▸ Dataset records
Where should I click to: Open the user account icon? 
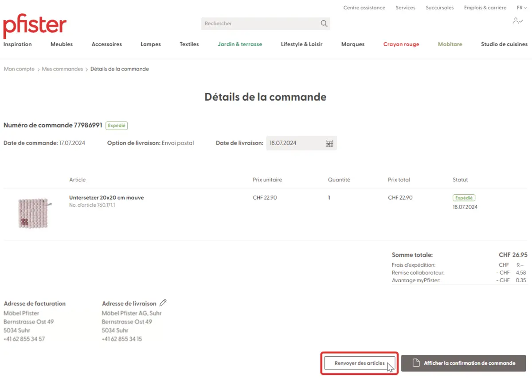517,21
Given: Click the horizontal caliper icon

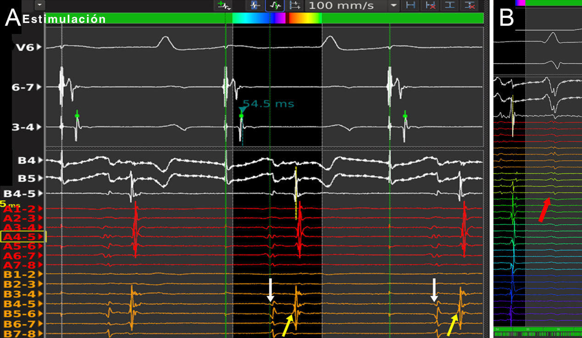Looking at the screenshot, I should [x=411, y=6].
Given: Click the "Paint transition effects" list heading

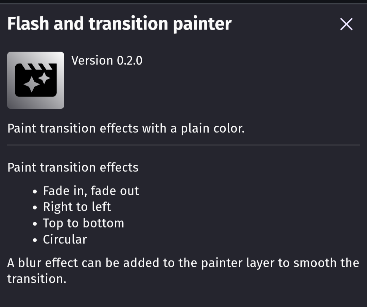Looking at the screenshot, I should pyautogui.click(x=73, y=167).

▸ INSTRUCTIONS TO FOLLOW
Leave the pictures out and return each entry exactly.

▸ REPLY TO THE TASK
Where should I click to: Open the user account icon? 
517,21
Given: Click the horizontal caliper icon

Looking at the screenshot, I should [x=411, y=6].
Given: Click the "Paint transition effects" list heading

Looking at the screenshot, I should pyautogui.click(x=73, y=167).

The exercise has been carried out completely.